→ **What is expected**
List all lines of the data that include the string "Gathering".

→ **Extracted records**

------------------------------------------------------------

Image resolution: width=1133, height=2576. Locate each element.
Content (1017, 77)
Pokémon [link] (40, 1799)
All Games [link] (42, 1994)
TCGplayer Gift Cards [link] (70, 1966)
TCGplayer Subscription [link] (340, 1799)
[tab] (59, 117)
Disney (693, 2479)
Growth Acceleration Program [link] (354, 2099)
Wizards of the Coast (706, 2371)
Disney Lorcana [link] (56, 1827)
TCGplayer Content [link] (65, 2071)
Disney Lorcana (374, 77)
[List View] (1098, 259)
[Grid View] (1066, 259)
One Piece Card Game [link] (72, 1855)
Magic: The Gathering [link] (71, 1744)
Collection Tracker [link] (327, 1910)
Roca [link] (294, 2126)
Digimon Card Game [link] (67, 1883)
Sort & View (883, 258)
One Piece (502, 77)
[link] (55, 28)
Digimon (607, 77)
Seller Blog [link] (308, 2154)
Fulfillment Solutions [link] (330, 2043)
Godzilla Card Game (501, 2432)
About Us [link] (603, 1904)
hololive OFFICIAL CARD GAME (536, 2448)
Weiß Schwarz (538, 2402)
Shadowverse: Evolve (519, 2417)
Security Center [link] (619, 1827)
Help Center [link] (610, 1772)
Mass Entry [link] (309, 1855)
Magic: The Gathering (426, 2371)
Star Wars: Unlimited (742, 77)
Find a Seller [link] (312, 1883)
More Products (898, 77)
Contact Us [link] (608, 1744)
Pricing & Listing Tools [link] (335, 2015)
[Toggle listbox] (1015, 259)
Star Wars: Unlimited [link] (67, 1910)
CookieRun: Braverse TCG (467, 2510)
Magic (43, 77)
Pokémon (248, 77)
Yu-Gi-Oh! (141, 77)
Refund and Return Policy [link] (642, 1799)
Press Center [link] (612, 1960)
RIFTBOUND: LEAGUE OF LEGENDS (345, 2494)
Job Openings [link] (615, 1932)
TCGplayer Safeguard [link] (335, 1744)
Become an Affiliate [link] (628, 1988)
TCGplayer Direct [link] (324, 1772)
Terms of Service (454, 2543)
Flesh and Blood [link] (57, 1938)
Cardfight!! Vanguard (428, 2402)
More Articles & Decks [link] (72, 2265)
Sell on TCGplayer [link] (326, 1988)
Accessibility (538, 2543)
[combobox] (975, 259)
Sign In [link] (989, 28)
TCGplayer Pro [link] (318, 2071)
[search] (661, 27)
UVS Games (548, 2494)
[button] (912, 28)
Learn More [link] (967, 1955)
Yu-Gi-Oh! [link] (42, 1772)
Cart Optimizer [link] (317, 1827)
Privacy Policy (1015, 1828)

------------------------------------------------------------

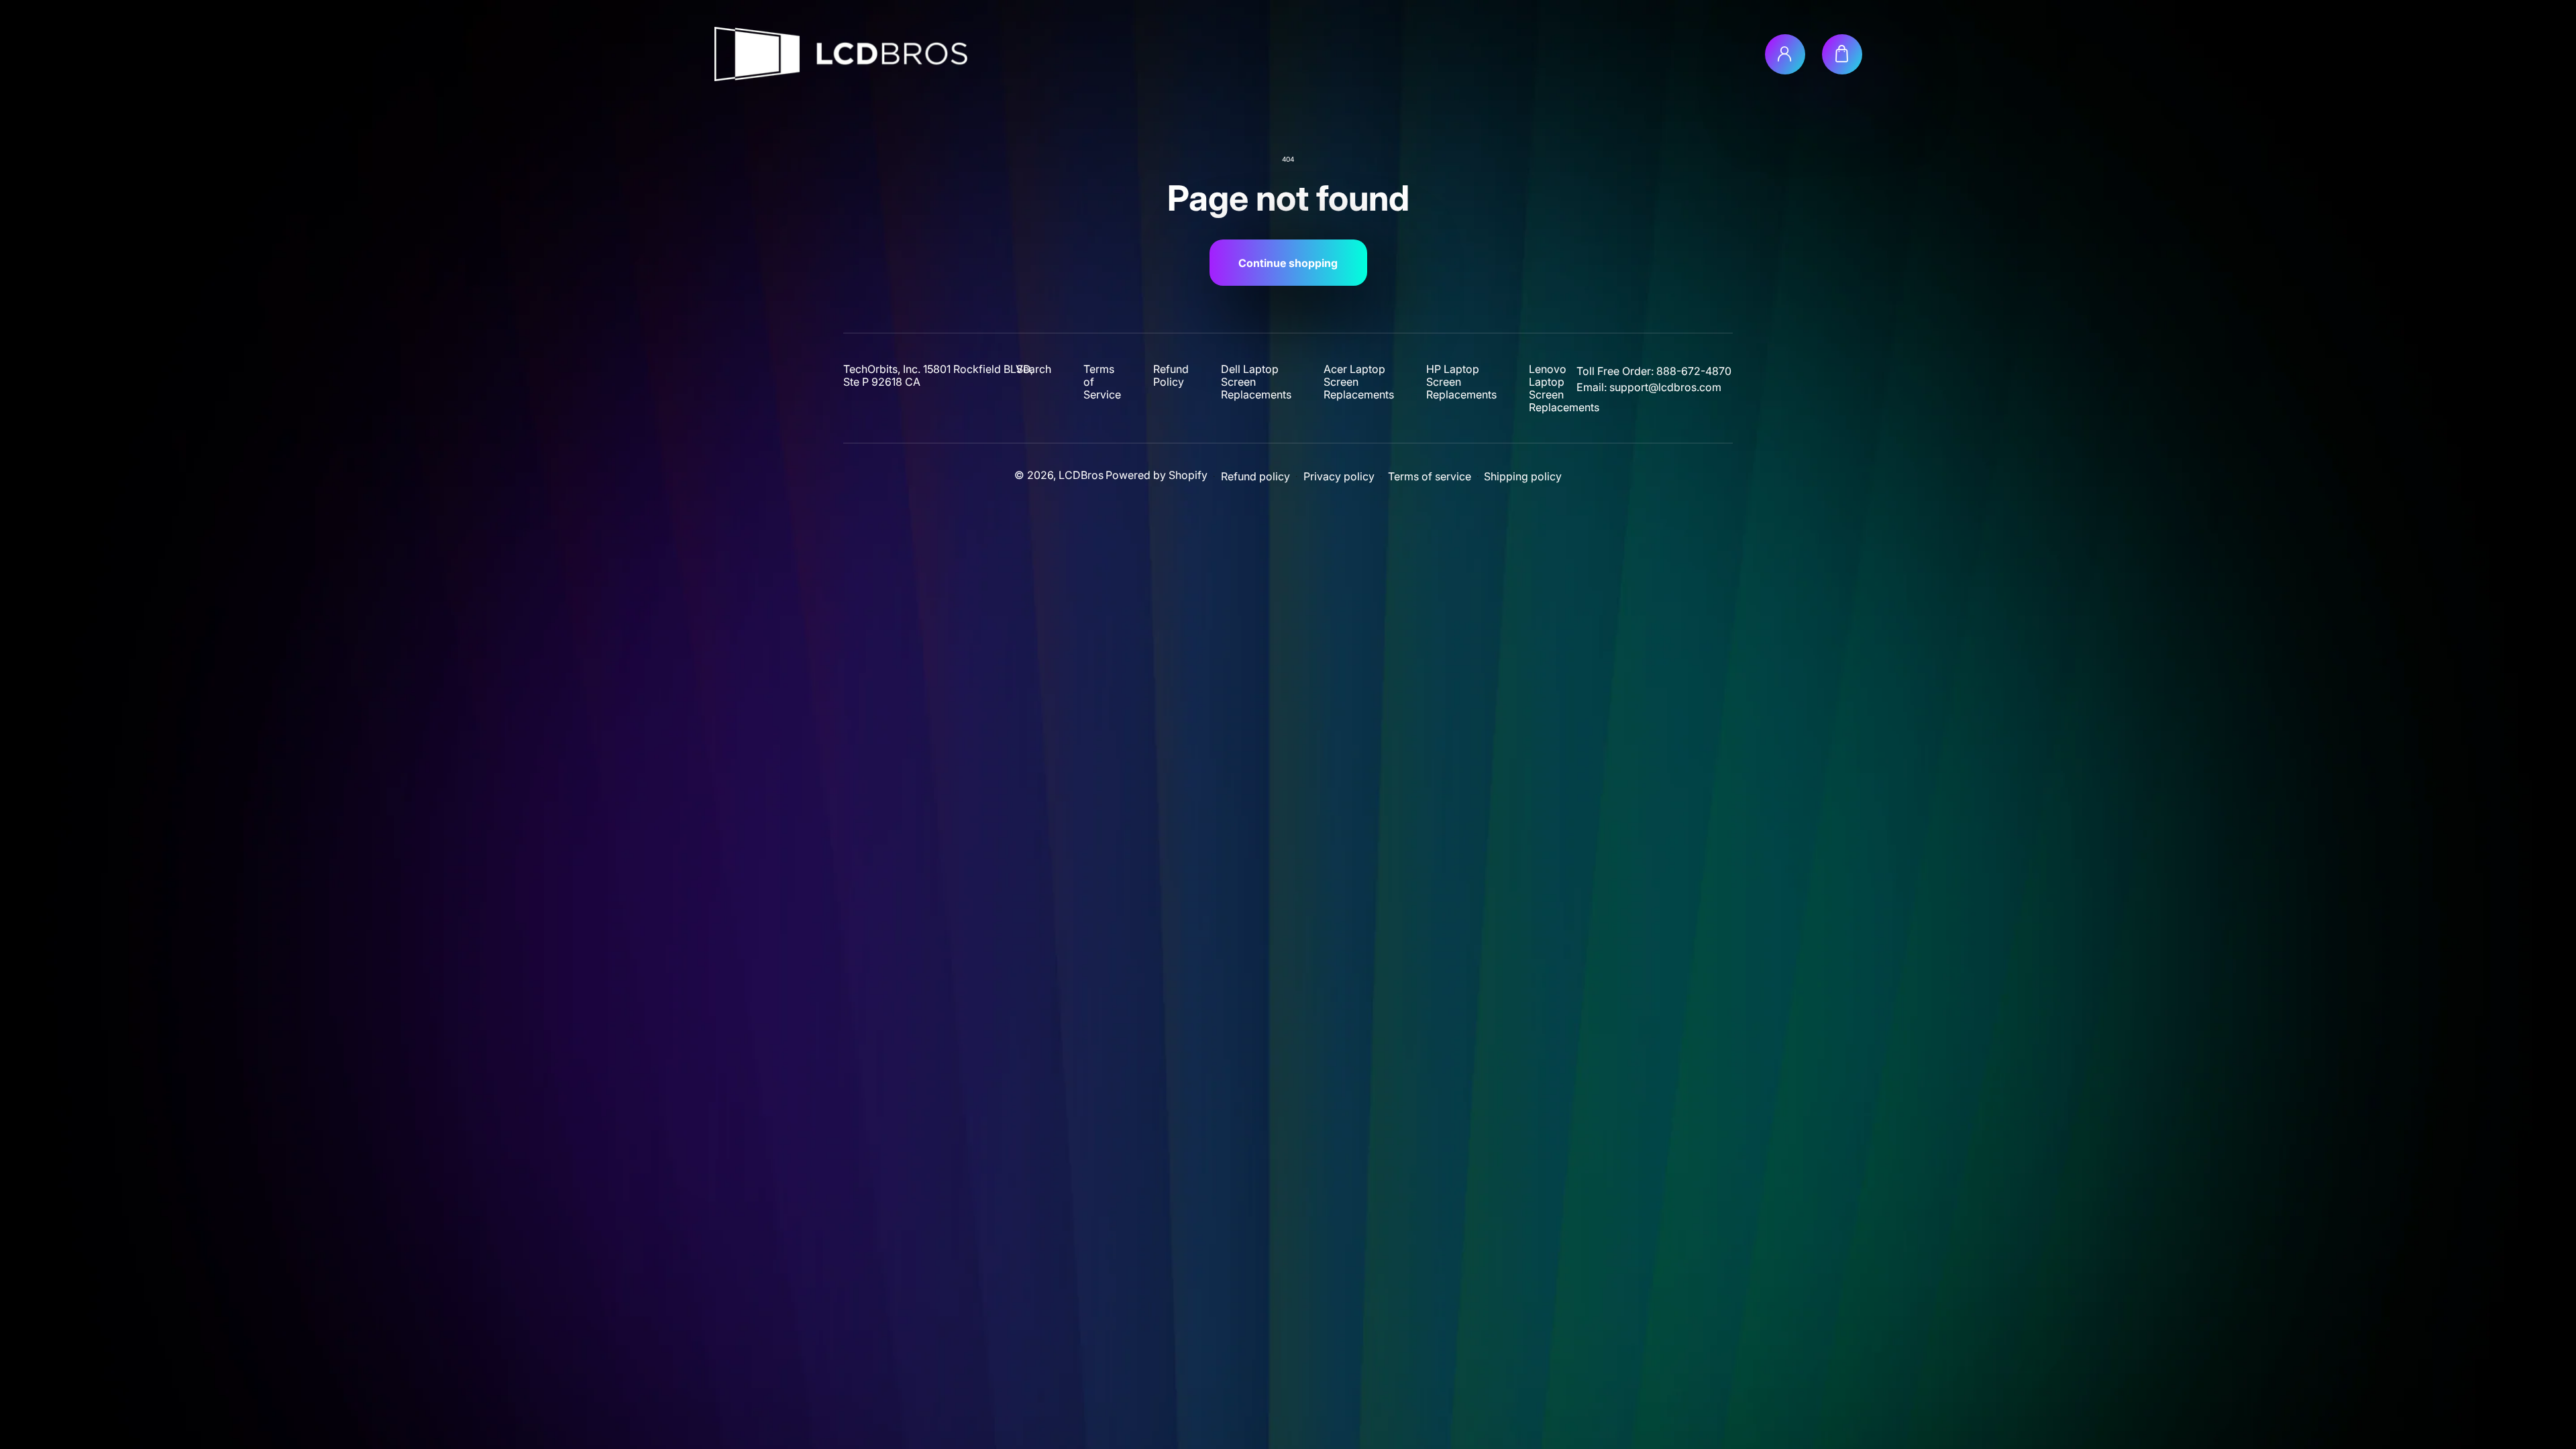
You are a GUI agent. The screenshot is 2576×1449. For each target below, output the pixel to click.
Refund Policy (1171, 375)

------------------------------------------------------------

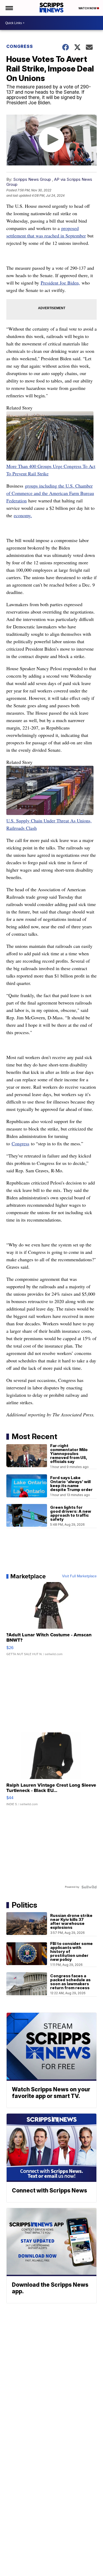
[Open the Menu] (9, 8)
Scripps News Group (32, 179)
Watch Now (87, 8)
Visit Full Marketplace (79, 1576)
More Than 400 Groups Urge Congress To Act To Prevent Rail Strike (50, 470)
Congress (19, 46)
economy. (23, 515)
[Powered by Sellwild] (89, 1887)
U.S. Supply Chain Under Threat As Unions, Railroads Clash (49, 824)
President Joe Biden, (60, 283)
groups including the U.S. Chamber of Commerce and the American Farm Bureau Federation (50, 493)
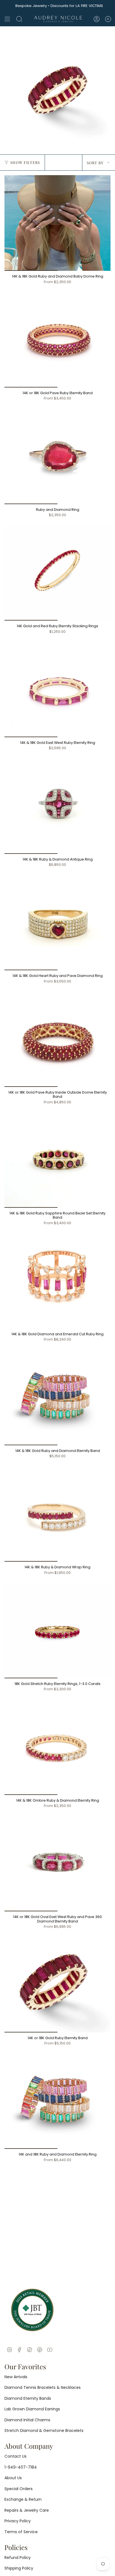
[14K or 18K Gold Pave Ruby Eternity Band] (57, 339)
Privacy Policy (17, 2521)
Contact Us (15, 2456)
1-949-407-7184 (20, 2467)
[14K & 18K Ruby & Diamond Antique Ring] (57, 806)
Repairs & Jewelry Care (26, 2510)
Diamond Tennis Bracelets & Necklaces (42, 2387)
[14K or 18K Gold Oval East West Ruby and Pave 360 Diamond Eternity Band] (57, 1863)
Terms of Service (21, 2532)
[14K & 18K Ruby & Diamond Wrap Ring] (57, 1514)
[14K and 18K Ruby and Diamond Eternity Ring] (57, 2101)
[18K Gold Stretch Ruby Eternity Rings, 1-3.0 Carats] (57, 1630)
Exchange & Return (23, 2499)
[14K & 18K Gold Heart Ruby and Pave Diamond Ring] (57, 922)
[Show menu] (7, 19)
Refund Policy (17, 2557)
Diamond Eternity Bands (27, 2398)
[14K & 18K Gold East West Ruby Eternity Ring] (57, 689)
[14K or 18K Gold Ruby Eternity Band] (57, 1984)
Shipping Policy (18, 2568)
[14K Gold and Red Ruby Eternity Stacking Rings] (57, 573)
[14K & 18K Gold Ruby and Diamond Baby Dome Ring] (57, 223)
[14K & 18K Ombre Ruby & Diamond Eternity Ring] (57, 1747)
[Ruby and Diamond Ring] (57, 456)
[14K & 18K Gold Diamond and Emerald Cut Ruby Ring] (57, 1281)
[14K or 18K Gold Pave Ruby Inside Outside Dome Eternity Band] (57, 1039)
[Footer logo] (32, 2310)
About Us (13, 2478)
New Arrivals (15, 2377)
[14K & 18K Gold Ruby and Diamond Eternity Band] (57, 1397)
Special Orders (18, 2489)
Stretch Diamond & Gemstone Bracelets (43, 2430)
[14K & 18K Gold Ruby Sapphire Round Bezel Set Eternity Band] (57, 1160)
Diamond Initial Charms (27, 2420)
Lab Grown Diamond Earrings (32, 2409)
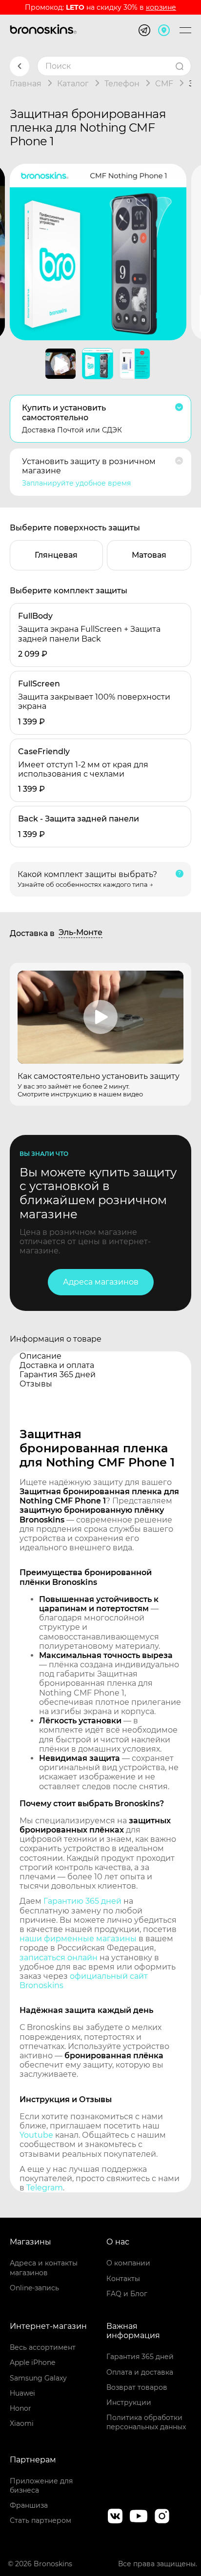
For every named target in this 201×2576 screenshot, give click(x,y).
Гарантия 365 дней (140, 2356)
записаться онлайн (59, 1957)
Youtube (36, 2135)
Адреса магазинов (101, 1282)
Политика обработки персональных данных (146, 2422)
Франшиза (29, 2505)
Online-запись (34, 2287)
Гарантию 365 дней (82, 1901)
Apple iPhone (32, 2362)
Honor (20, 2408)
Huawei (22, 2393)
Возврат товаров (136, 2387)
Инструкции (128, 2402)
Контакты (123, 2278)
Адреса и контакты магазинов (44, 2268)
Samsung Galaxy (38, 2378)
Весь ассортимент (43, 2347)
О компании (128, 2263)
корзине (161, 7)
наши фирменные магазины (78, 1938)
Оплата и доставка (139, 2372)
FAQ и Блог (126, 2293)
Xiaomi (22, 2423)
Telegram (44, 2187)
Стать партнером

------------------------------------------------------------

→ **Response to this task**
Magic: The Gathering [link] (71, 1744)
Magic: The Gathering (426, 2371)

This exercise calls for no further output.